5.5. Market incentives

The privacy and immediacy granted by the aforedescribed Sequentia DEX compared to a centralized exchange can be factored in the order packages, expressed by the priceRange parameter. That is, even if it is cheaper to trade on a CEX, a DEX has added value.

When liquidity is low, professional traders will grab all maker offers with large enough spread relative to CEX prices. When liquidity is high, the mark-up will be enticing enough to incentivize new market operators to join the business, lowering the premium required to fulfill orders.

To elaborate, let us say a user broadcasts an order on the DHT, which also expresses the “priceRange” parameter, a percentage of deviation from the limit price defined in the order, which increases the possibility of finding a suitable match. Specialized entities (which we may call “liquidity providers”) can always inspect the DHT to discern speculatory opportunities by fulfilling orders on the DEX since they can profit from arbitrage between DEX and CEX prices.
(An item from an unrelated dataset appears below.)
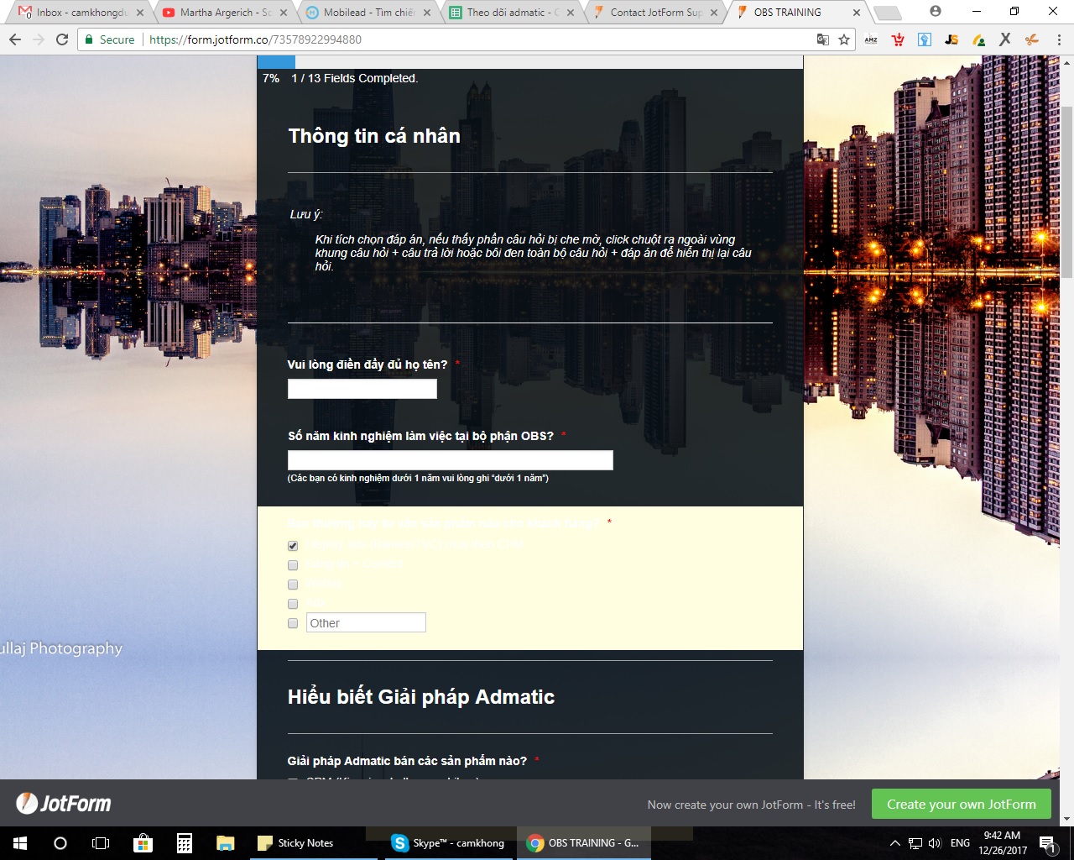Click the blue fist extension icon

click(924, 39)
Once a new order appears, the liquidity provider can connect to the corresponding user and offer a symmetric order with a limit price within the priceRange of the DHT order, but with a more convenient price ratio (for the liquidity provider) compared with a centralized exchange.
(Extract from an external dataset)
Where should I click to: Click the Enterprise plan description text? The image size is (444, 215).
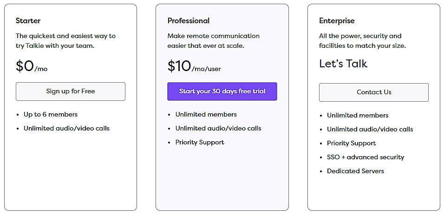[362, 40]
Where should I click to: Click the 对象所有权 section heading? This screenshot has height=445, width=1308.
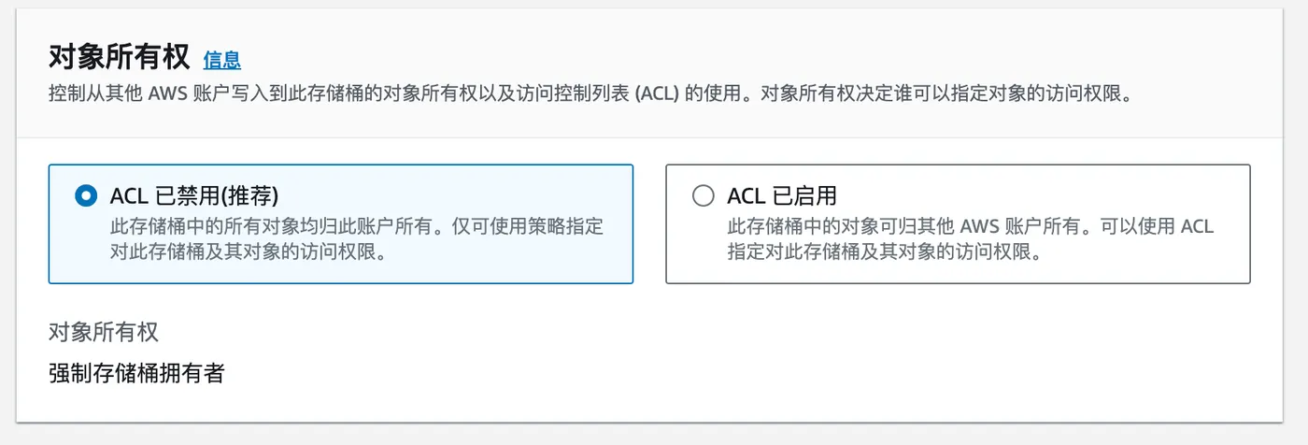(x=119, y=58)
Suppose the DHT order book’s trading pairs are expressed in a token listed on major centralized exchanges (such as BTC or a stablecoin). In that case, it is plausible that liquidity providers will always have enough tokens to fulfill the match as they can instantly buy them on a centralized exchange using the Lightning Network.

Assuming that liquidity providers already have channels entering or exiting centralized exchanges for all RAS tokens with high liquidity, they will likely develop BOTs that would query prices and orders on the DHT and simultaneously operate DEX and CEX to profit from the arbitrage opportunities faster than competitors.

In short, users buying assets on a DEX pay a premium over the same type of trade done on a centralized platform. In exchange, they maintain complete privacy, do not need to pass KYC/AML procedures, deal with legislation and authorities, or trust any third-party custodian service.

Liquidity providers allow users to find a match for their orders immediately. In return, they can speculate by leveraging that premium and simultaneously operating on DEX and CEX through the Lightning Network. Competition between liquidity providers lowers the premium paid by users.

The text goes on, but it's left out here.